If you’re interested in space and live in the Northern Hemisphere, make sure to look up at the stars this month, as you’ll have an opportunity for the rest of this month to see a comet not here since the Stone Age.
In fact, you might even be able to see the glowing green comet without needing a telescope or binoculars, as the comet is flying by and has “brightened substantially.” NASA, reporting on the comet and when we might be able to see it without a telescope, noted that:
Comet C/2022 E3 (ZTF) was discovered by astronomers using the wide-field survey camera at the Zwicky Transient Facility this year in early March. Since then the new long-period comet has brightened substantially and is now sweeping across the northern constellation Corona Borealis in predawn skies. It’s still too dim to see without a telescope though. But this fine telescopic image from December 19 does show the comet’s brighter greenish coma, short broad dust tail, and long faint ion tail stretching across a 2.5 degree wide field-of-view. On a voyage through the inner Solar System comet 2022 E3 will be at perihelion, its closest to the Sun, in the new year on January 12 and at perigee, its closest to our fair planet, on February 1. The brightness of comets is notoriously unpredictable, but by then C/2022 E3 (ZTF) could become only just visible to the eye in dark night skies.
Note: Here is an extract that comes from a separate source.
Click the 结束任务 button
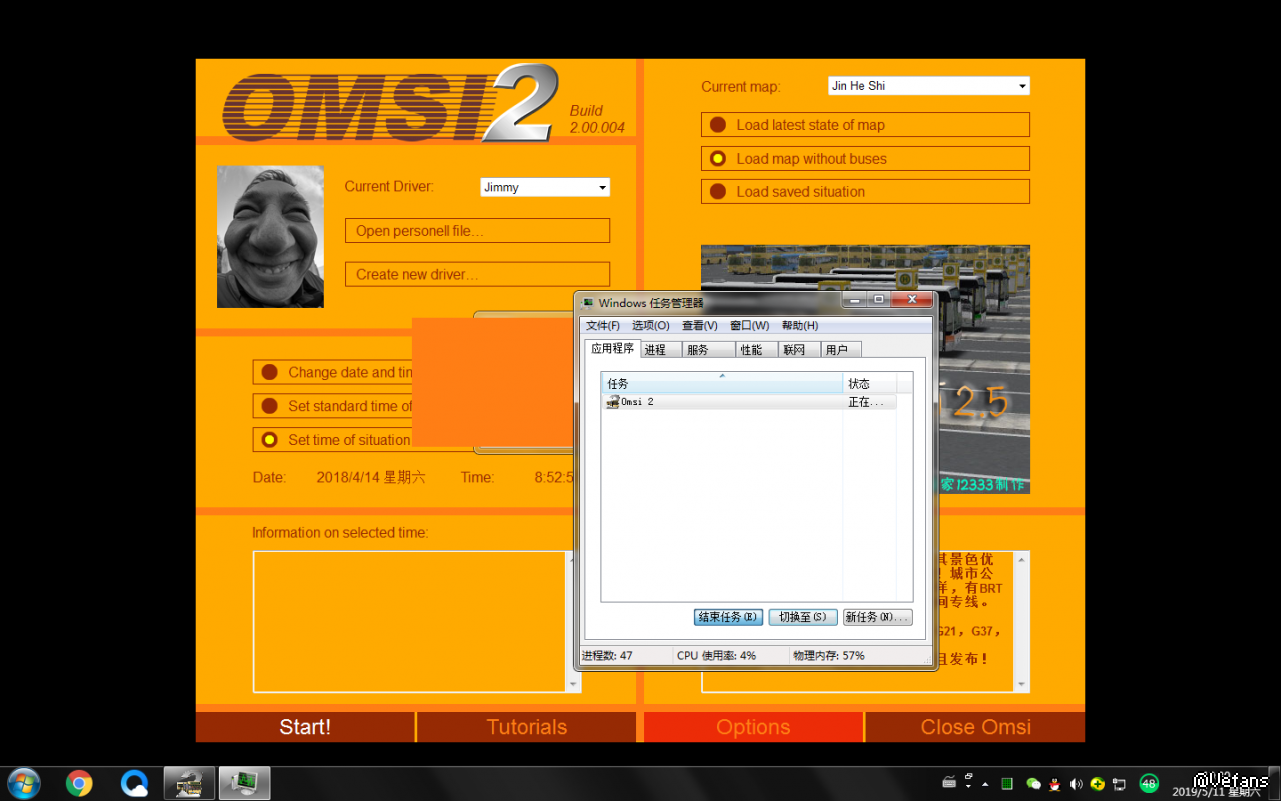 point(728,617)
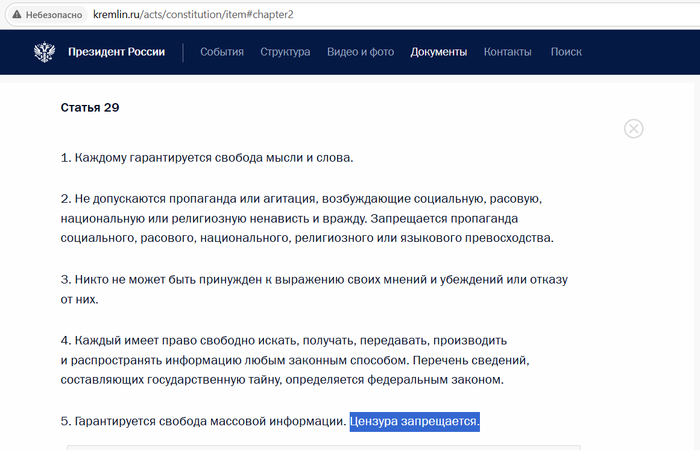Screen dimensions: 700x450
Task: Open "Видео и фото" in the navigation
Action: tap(360, 52)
A space website called EarthSky, adding more details about where the comet currently is in the night sky and why it might become bright enough that you can view it without a telescope, wrote that:
“Comet C/2022 E3 (ZTF) will reach perihelion, its closest point to the sun, on January 12, 2023. At perihelion, the comet will be 1.11 astronomical units (AU) from the sun. Then, on February 2, 2023, the comet will reach its closest point to the Earth, at a distance of 0.29 AU or 27 million miles (44 million km) away. So January and February are prime times to view this fuzzy, icy visitor from the outer solar system.
“Right now, the comet is in the direction of the constellation Corona Borealis, the Northern Crown. Its northern location means you’ll have to be in the Northern Hemisphere to spot it. The current estimate of the comet’s brightness is at magnitude 7.4, so you’ll still need optical aid to see it. But if it continues to brighten as it has, it could be magnitude 5 or 6, in the realm of unaided eyes from a dark-sky site, by the end of the month.”
According to NASA’s Jet Propulsion Laboratory, the last time the comet was here was 50,000 years ago, which was during the Stone Age. One can’t help but wonder, while scanning the stars with binoculars and looking for C/2022 E3, if some cave man ancestor looked up with wonderment at the same green comet as it streaked across the sky all those years ago.